● Отрывок:
Статья посвящена концепции «конца истории» видного современного политолога и философа Фрэнсиса Фукуямы. В работе используются нарратологические понятия, концепции и методы. Предметом наррато-логического анализа становится модель всемирно-исторического процесса, выстраиваемая Фукуямой. Главные аспекты проводимого исследования - структура сюжета и лежащий в ее основе конфликт. Результаты изучения показывают противоречие между понятием «конец истории» и фактической незавершенностью исторического процесса. Выводы экстраполируются на другие философско-исторические концепции, содержащие идею «конца истории».
Ключевые слова и фразы: Фукуяма; Гегель; Тодоров; конец истории; конфликт; сюжет; философия истории.
Маслов Евгений Сергеевич, к. филос. н., доцент
Казанский (Приволжский) федеральный университет eumas@rambler. т
Нарратологический подход к концепции «конца истории» Ф. Фукуямы
Актуальность настоящего исследования обусловлена тем, что финалистские модели истории в целом и концепция «конца истории» Фрэнсиса Фукуямы в частности остаются весьма влиятельными среди современных
моделей осмысления прошлого и будущего человечества. Расширение методологии исследования таких теорий способно оказать современному человеку ценную услугу в понимании собственного положения в истории и открывающихся перспектив. Особенно интересно выявить скрытые, неявные, но воздействующие на сознание аспекты моделей осмысления всемирной истории. Научная новизна статьи заключается в том, что ключевые положения концепции Ф. Фукуямы анализируются здесь в свете нарратологических проблем, концепций и категорий. Результатом такого анализа становится создание и обоснование нарратологической модели ключевой коллизии, лежащей в основании концепции «конца истории» Ф. Фукуямы.

● Извлечённые строки:
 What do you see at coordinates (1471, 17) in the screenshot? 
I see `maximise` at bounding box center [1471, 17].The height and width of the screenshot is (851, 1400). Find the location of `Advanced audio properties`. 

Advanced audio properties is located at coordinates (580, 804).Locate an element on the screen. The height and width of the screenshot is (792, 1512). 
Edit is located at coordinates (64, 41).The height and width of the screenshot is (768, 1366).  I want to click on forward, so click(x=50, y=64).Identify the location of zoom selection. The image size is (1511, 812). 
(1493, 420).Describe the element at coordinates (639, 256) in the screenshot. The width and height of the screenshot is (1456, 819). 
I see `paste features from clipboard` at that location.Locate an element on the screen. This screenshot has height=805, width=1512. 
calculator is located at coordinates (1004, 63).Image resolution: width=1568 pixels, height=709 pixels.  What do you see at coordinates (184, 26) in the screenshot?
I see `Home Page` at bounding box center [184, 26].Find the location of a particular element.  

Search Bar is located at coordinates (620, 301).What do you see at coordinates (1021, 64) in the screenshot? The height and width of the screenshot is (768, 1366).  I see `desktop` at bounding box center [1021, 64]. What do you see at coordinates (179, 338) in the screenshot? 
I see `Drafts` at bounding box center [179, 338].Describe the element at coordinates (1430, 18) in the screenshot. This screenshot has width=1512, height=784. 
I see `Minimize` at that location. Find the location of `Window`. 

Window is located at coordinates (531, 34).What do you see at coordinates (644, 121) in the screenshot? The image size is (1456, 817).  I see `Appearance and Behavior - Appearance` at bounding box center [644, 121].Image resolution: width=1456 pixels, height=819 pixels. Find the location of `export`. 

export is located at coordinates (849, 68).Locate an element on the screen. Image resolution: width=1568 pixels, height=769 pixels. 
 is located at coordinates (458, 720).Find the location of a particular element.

● Список заданий:
**1)** Перечислите все ключевые слова и фразы, указанные в отрывке.
**2)** Что в отрывке названо главными аспектами проводимого исследования?
Строки представляют собой отдельный материал и к отрывку не относятся.

● Ожидаемые ответы:
**1)** Фукуяма; Гегель; Тодоров; конец истории; конфликт; сюжет; философия истории.

**2)** Структура сюжета и лежащий в ее основе конфликт.